Taças

Julho – 1988.

Noite estrelada.

Fui à loja de antiguidade do Sr. Ernesto. Lá, parece que o tempo parou. A sensação começa com o sininho da porta de entrada: ele nos leva no tempo. À primeira vista a impressão que se tem é de uma grande desorganização: objetos e móveis amontoados, mas o todo é bonito.

O próprio Sr. Ernesto parece tão antigo quanto suas antiguidades. Usa óculos minúsculos na ponta do nariz e seu cabelo é de branco amarelado; até seu andar é arrastado, como se o andar o trouxesse ao presente quando o seu mundo é o passado. Acho-o um velhinho carismático.

Seus olhos vivos brilham ao contar uma história ou estória de peças antigas.

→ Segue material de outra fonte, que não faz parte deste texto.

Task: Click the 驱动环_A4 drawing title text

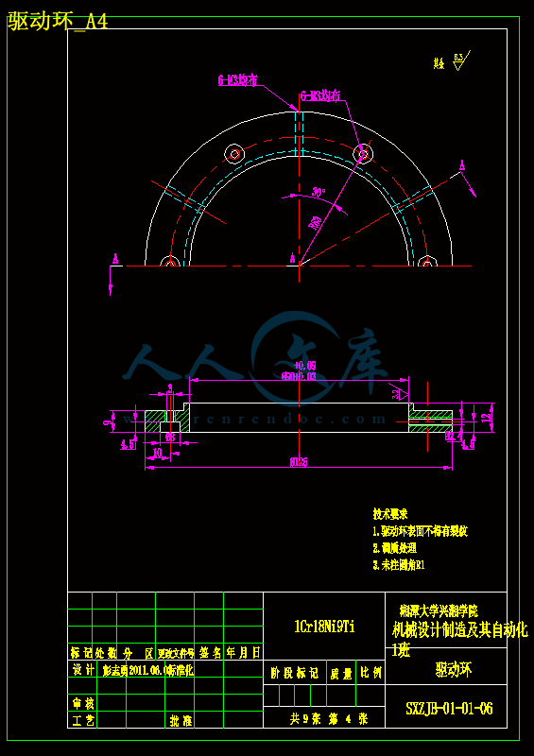Action: pos(58,22)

Lembro-me que diariamente passava em frente à sua loja, sem ter tempo para entrar. Minha loja de roupas femininas ficava na mesma galeria, e só depois de alguns meses ali instalada é que passei a ir lá. Até então, nunca comprara objetos antigos, apesar de achá-los bonitos ou interessantes, principalmente ao ver um objeto que traz em si um significado e uma história distantes. Sorria ao ouvir minha sócia perguntar o que é que eu via de tão atraente.

No final da tarde, quando eu tinha tempo e disposição, ouvia as histórias de um velhinho, que mais parecia fora do tempo. Era até paradoxo ter uma loja de roupa feminina de vanguarda, com néon colorido e uma clientela adolescente e, algumas lojas depois, um senhor, como dizia minha sócia, e seu museu.

Ao entrar na loja tinha esperança de encontrar meu candelabro restaurado, pois há mais de um mês o deixara ali. Somente hoje fui pegá-lo.

Mas, em vez dele, o que tenho à minha frente são duas taças de bronze.

Conversava com Sr. Ernesto que, em sua grande mesa de madeira, limpava algumas peças e explicava o motivo de o candelabro não estar pronto.

Não sei bem a explicação que ele me deu.

Vagando os olhos pela loja, vi as taças, que pareciam me atrair como um ímã. Não conseguia desviar os olhos delas. Levantei-me e fui para perto daquelas taças, e uma estranha emoção tomou-me quando as toquei. Veio-me a sensação de propriedade... Existe isso?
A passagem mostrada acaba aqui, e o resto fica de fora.